O dispositivo de Uma noite em Miami já é muito interessante. O filme dirigido por Regina King gira em torno de um encontro entre ícones da cultura negra. São eles, o músico
Sam Cooke, interpretado por Leslie Odom Jr, o jogador da NFL Jim Brown, papel de Aldis Hodge, o ativista político Malcolm X, personagem de Kingsley Ben-Adir e o boxeador Cassius Clay, feito por Eli Goree.
Eles, de fato, passaram a noite do dia 25 de fevereiro de 1964 juntos, dentro de um quarto de hotel na Flórida. O que eles falaram, no entanto, é ficção pura. Atemporal e necessária.
O roteiro do filme é baseado em uma peça de teatro de 2013 escrita pelo também roteirista do longa, Kemp Powers (que também fez Soul). Dessa maneira, a palavra tem uma grande força nessa história. É um discurso que explora elementos do racismo, do empoderamento da população negra, a luta pela igualdade e o que cada um tem feito para contribuir para o reconhecimento do poder da população negra nos Estados Unidos.
Do teatro para o cinema
Como o espaço teatral em geral se limita a um palco, para uma peça funcionar como filme, o desafio da direção é criar outros elementos que ofereçam ao espectador novas nuances daqueles personagens. É o que Regina King costura com maestria. A câmera dela faz com que o público seja, de certo modo, voyeur daquele encontro. Ao mesmo tempo afetuoso e cheio de conflitos.
Como a diretora chegou a comentar em entrevistas, Uma noite em Miami oferece uma chance de observar ícones da cultura negra como homens. Por exemplo, Malcolm X, por toda a força e importância que ele teve para a luta pela igualdade é frequentemente visto como Deus. Mas o filme também o apresenta como uma figura controversa.

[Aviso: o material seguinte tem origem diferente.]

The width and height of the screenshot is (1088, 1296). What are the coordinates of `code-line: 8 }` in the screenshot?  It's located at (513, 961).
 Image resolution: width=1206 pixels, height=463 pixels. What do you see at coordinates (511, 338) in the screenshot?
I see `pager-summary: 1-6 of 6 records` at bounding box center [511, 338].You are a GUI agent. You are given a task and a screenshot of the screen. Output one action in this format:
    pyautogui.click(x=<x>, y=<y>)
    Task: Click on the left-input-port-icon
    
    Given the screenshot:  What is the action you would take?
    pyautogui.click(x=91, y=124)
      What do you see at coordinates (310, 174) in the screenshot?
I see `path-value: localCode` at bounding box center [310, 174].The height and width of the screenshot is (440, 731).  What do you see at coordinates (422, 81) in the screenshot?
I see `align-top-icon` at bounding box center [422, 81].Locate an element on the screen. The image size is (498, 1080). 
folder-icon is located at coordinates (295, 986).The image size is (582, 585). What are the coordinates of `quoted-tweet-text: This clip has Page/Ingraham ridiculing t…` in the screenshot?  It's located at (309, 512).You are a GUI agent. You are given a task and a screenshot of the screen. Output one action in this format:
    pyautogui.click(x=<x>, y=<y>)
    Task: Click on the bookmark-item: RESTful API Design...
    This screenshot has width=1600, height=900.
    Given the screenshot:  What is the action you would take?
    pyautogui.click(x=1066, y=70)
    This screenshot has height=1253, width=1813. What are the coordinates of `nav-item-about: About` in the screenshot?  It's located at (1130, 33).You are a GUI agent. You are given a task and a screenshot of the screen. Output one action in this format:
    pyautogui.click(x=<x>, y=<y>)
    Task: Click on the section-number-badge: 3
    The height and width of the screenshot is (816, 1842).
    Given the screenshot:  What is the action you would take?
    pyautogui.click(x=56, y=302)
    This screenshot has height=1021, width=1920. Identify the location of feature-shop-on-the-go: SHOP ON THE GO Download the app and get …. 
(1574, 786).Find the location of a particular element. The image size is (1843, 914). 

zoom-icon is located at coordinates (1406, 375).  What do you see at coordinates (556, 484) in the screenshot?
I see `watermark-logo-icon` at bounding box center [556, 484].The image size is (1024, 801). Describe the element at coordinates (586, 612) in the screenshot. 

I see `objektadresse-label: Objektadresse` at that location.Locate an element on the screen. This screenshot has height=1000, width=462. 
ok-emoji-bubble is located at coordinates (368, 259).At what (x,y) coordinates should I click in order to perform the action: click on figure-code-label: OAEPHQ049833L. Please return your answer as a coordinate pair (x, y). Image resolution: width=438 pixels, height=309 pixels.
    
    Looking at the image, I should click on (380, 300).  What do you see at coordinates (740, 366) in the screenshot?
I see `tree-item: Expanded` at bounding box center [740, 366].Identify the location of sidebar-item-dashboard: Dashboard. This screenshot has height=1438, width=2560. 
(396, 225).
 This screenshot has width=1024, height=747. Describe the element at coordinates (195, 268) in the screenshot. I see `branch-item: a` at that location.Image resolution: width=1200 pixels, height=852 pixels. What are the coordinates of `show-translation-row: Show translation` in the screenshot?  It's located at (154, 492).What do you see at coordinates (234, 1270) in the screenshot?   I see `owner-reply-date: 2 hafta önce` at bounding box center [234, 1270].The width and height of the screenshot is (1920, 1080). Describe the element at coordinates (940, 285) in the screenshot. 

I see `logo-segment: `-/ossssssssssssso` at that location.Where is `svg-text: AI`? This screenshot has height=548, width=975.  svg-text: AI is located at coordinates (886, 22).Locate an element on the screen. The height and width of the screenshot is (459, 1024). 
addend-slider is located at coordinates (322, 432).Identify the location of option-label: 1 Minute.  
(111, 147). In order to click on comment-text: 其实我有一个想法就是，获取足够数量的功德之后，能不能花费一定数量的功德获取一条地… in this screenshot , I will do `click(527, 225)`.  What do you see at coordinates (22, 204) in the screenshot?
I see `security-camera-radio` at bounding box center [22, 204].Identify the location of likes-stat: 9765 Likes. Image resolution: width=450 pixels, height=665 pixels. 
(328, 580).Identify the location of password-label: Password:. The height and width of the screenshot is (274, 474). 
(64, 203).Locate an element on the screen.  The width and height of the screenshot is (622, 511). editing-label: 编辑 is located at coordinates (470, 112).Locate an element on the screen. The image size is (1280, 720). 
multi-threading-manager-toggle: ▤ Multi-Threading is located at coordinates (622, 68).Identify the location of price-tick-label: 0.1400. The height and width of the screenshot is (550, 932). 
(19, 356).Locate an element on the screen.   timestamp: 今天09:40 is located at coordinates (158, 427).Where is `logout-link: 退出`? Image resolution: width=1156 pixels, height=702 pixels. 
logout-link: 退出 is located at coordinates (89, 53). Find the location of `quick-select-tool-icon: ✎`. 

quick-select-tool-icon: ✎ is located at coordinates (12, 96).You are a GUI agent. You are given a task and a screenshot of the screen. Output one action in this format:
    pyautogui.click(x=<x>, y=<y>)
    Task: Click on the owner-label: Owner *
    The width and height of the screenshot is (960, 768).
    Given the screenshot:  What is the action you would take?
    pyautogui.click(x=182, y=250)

Outro mérito da direção é não fazer com que o importante discurso dos personagens torne a cena como um todo monótona. Por mais que a movimentação da câmera seja sutil, ela consegue alternar os climas da conversa e transmitir todas as tensões envolvidas ali. E mais: os quatro estão em um espaço muito íntimo e ao mesmo tempo seguro para a exposição dos próprios medos. Regina faz de nós testemunhas da transformação de cada um.
Cores
Mas, para além do discurso, Uma noite em Miami também chamou a minha atenção no aspecto visual. Há uma nítida aposta no contraste entre o azul e o amarelo na fotografia de Tami Reiker (The Old Guard). As cores ajudam a potencializar o clima nostálgico do longa. A direção de arte, liderada pela dupla Barry Robison e Page Buckner, também é impecável nos mínimos detalhes. Da reconstituição das locações de época assim como nos figurinos.
One Night in Miami estreou no dia do aniversário de 50 anos de Regina King. É o primeiro filme dirigido por ela, embora já tenha até um Oscar em casa pelo trabalho de atriz em Se a rua Beale falasse. Vale lembrar que em 2020, a atriz/diretora também conquistou um Emmy por Watchmen.
Ver o trabalho dela em One Night in Miami me fez pensar se essa história sobre o que quatro homens pensam sobre a luta pela igualdade teria sido diferente se tivesse sido contada por uma perspectiva também masculina. Acho que sim. Regina soube equilibrar todos os elementos que compõem o filme. Teve a sensibilidade em perceber que o diálogo seria a grande estrela e, assim, conseguiu criar o devido espaço para que o discurso – volto a dizer, atemporal – fosse mesmo o grande protagonista.